- Data -
<<<<

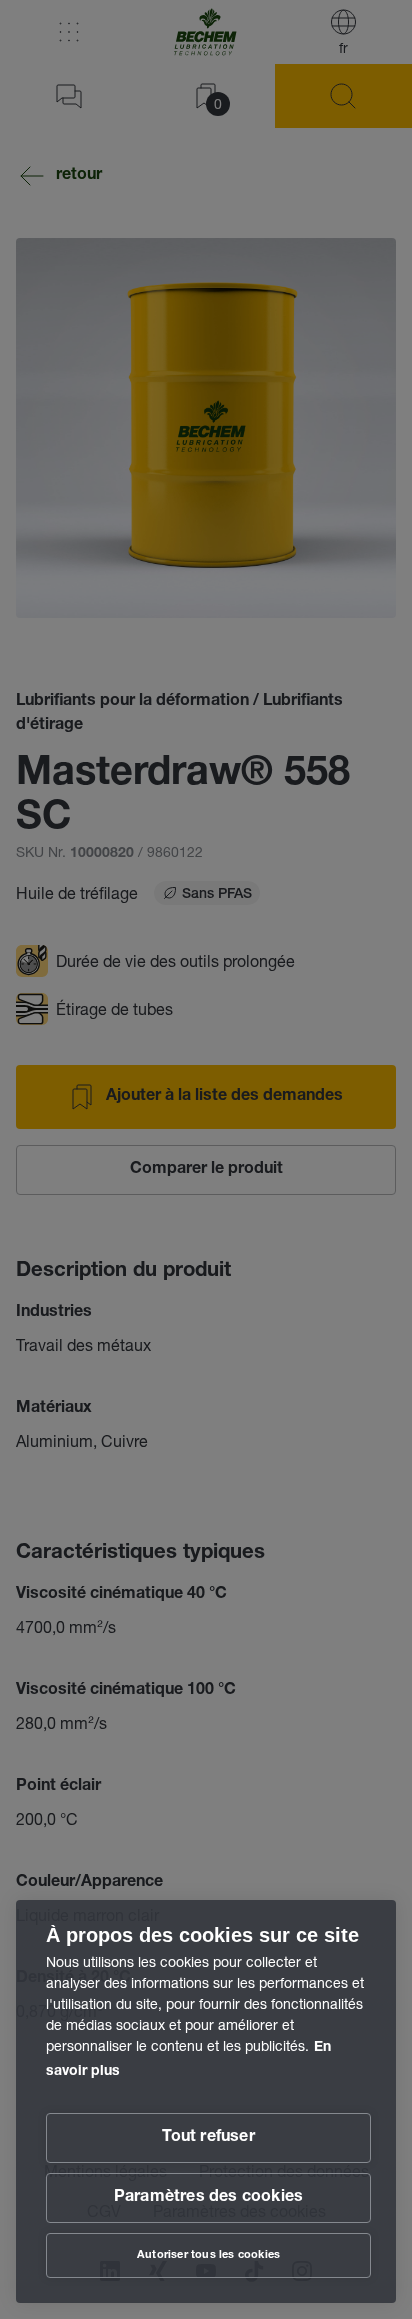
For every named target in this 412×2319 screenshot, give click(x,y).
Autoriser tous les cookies (208, 2255)
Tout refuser (208, 2138)
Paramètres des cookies (208, 2198)
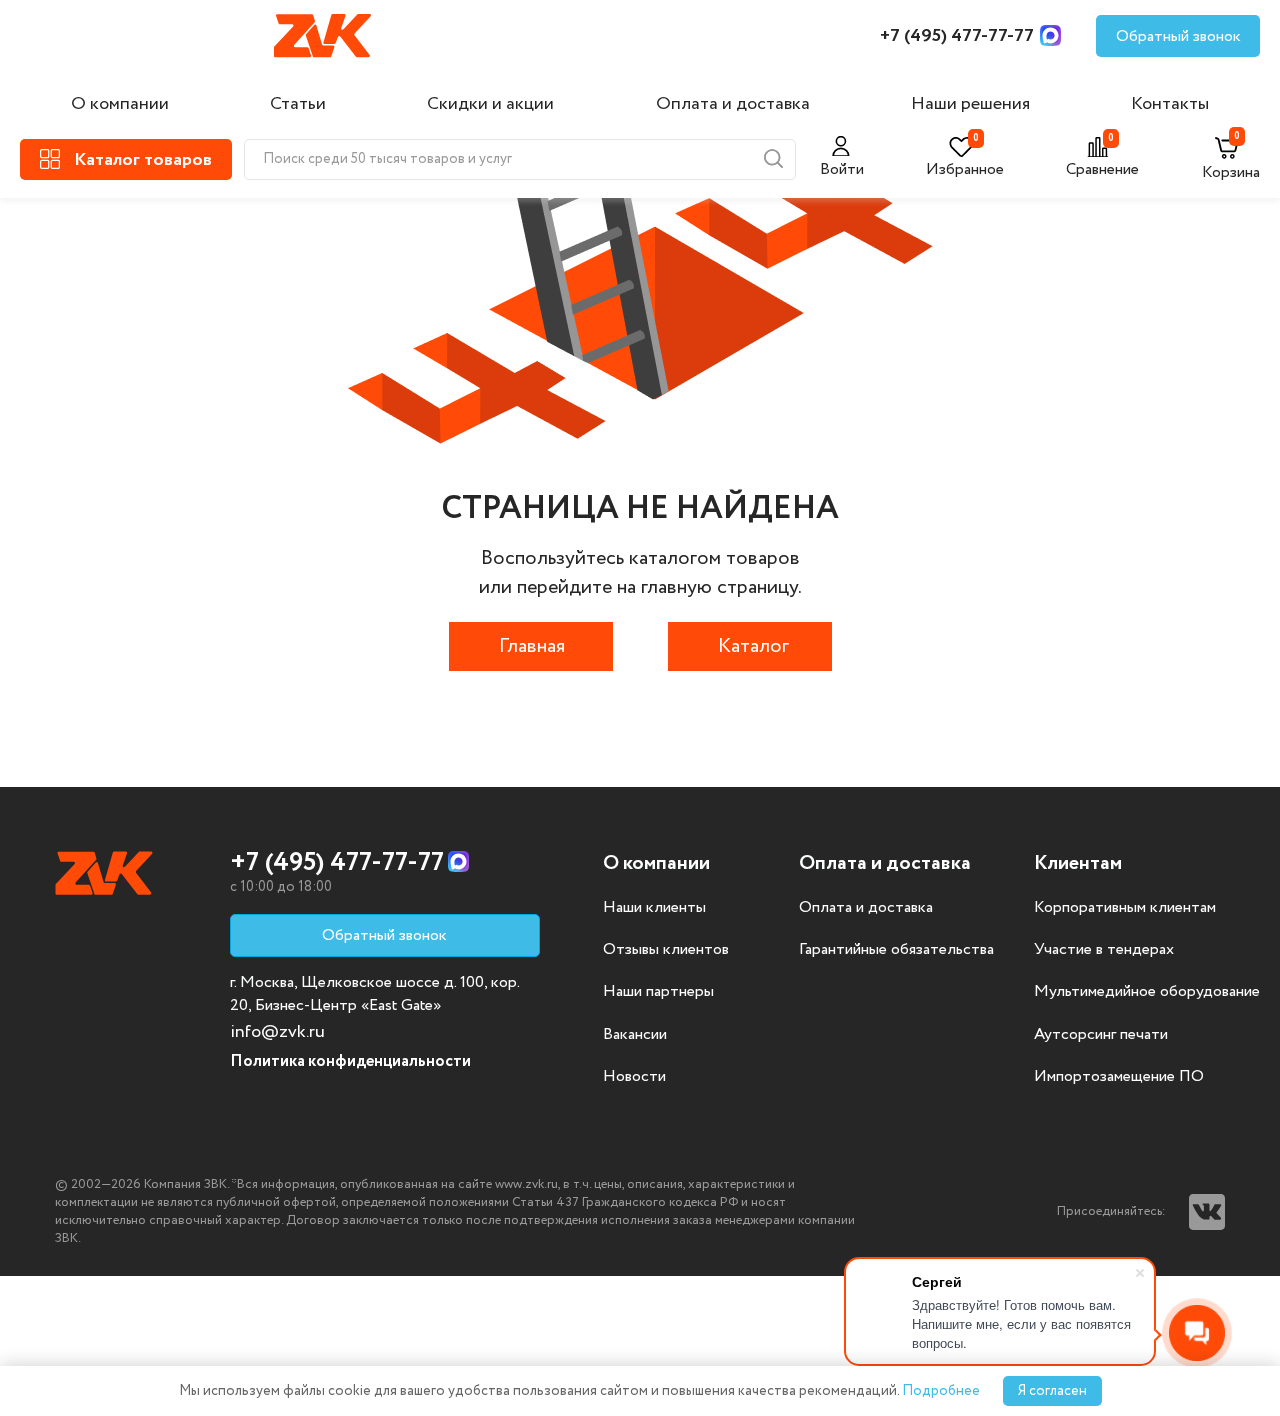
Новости (634, 1077)
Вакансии (635, 1035)
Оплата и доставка (733, 104)
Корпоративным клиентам (1125, 908)
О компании (120, 104)
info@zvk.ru (277, 1032)
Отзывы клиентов (666, 950)
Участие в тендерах (1104, 950)
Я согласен (1052, 1391)
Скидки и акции (490, 104)
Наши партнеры (658, 992)
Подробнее (941, 1391)
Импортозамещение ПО (1119, 1077)
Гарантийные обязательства (896, 950)
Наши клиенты (654, 908)
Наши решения (970, 104)
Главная (532, 646)
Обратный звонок (1178, 36)
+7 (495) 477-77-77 (957, 36)
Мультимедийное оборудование (1147, 992)
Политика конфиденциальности (350, 1061)
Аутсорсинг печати (1101, 1035)
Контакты (1170, 104)
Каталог (753, 646)
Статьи (298, 104)
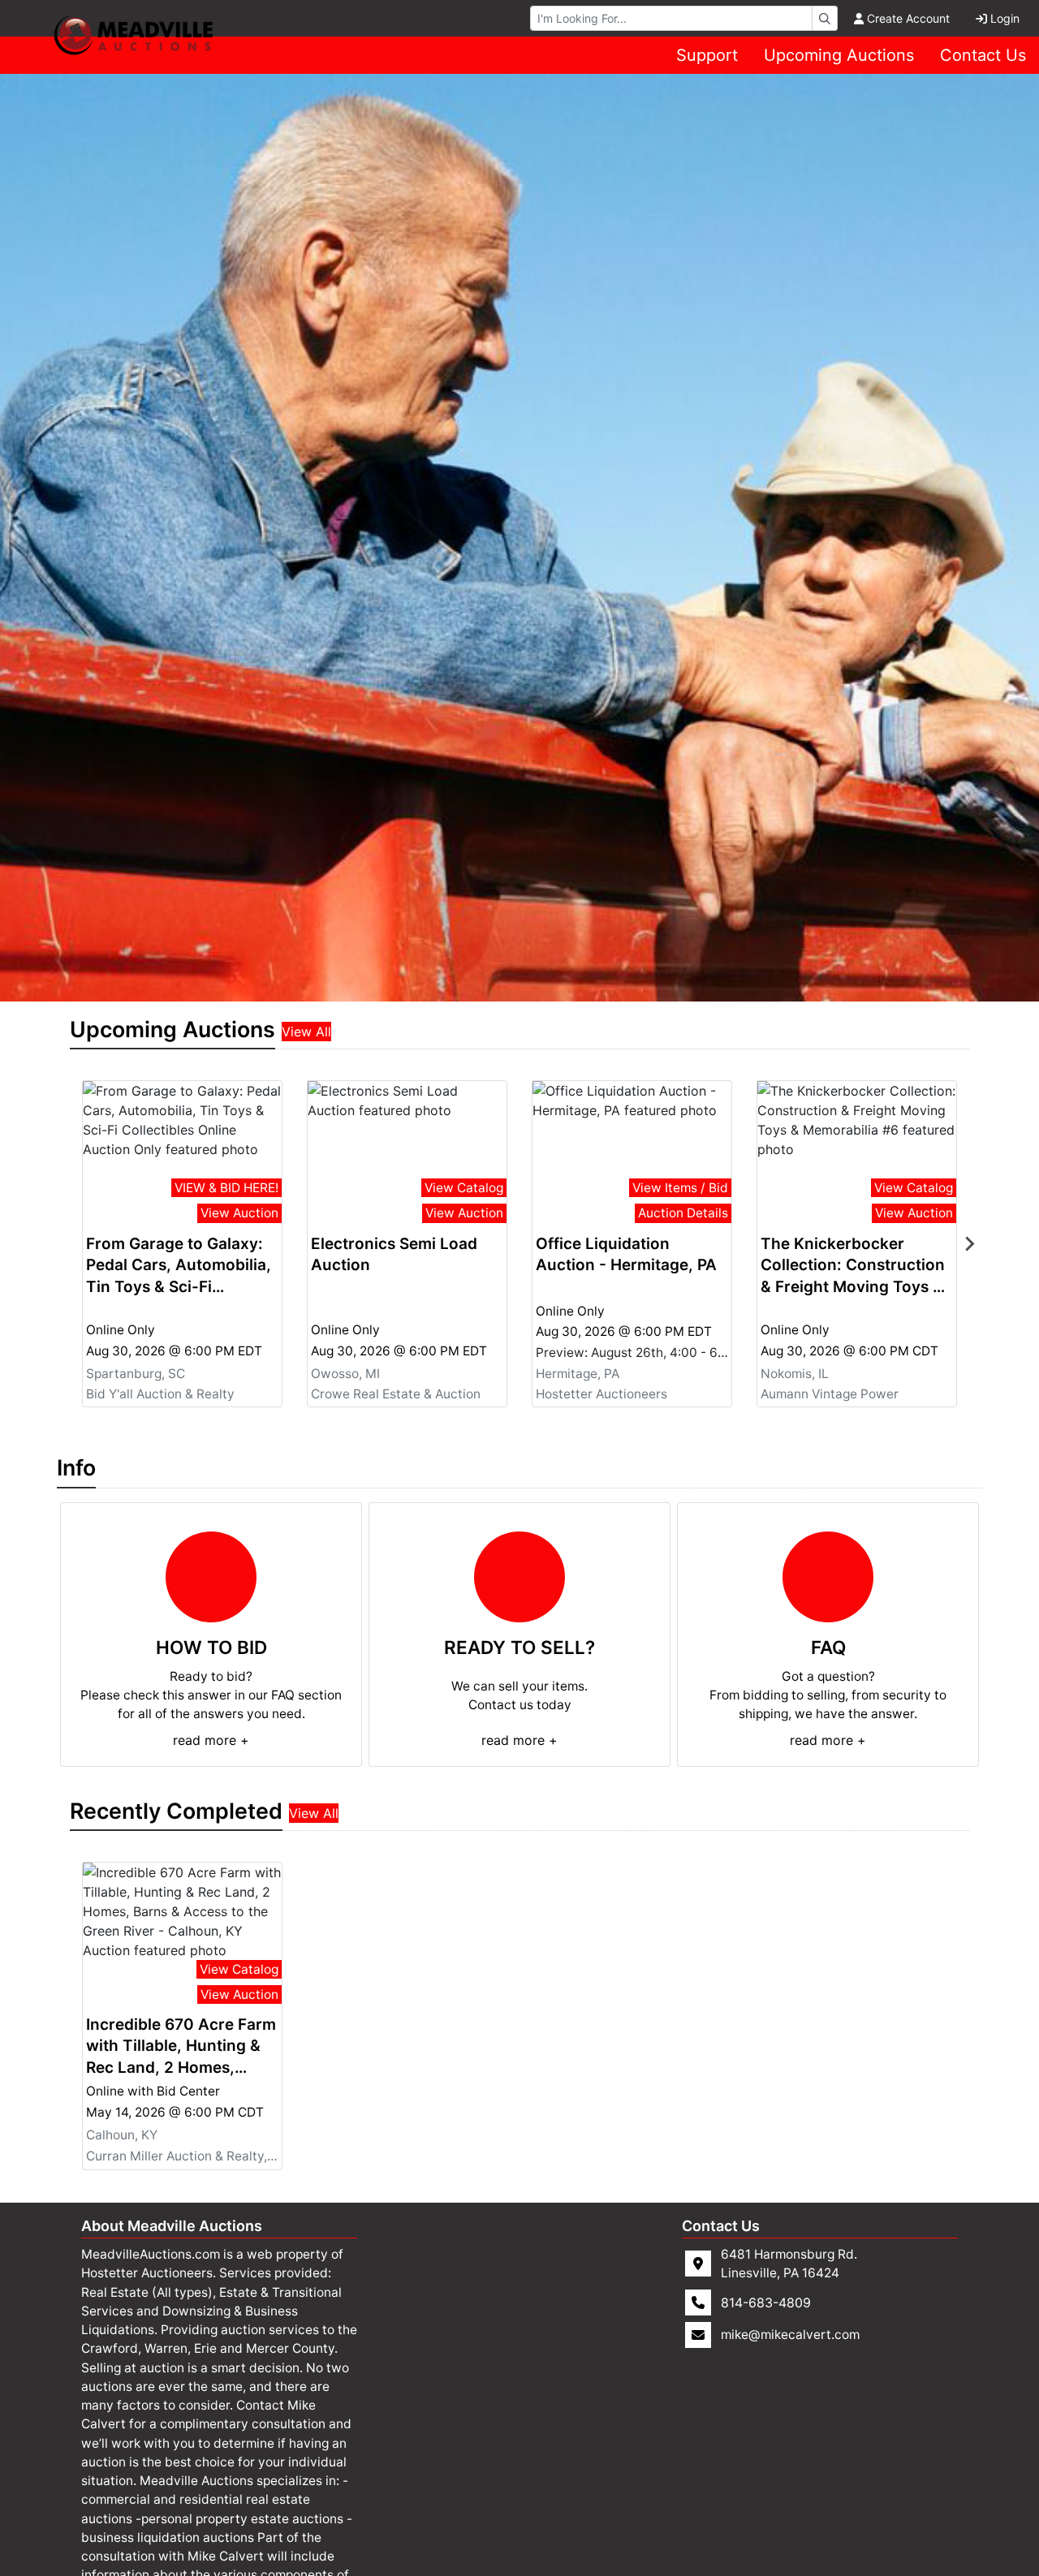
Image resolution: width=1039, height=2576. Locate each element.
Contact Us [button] (983, 55)
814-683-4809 (766, 2302)
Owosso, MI (345, 1373)
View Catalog (464, 1187)
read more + (211, 1740)
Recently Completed (176, 1811)
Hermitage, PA (577, 1373)
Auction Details (683, 1213)
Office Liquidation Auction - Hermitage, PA (626, 1254)
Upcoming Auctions (839, 55)
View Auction (239, 1213)
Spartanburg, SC (135, 1373)
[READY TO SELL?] (519, 1576)
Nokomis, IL (795, 1373)
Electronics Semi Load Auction (394, 1254)
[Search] (825, 18)
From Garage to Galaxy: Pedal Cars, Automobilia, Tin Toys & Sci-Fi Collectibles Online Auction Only (178, 1266)
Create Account (908, 18)
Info (76, 1467)
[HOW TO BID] (211, 1576)
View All (306, 1031)
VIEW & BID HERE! (226, 1187)
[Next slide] (969, 1244)
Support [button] (707, 55)
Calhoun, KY (121, 2135)
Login (1005, 18)
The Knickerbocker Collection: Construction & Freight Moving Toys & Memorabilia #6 (853, 1266)
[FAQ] (828, 1576)
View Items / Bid (680, 1187)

>>>>

- Exercise requirements -
Go over the data above and copy every line that has the word "cookies" in it.

- Exercise response -
Autoriser tous les cookies (208, 2255)
Paramètres des cookies (208, 2198)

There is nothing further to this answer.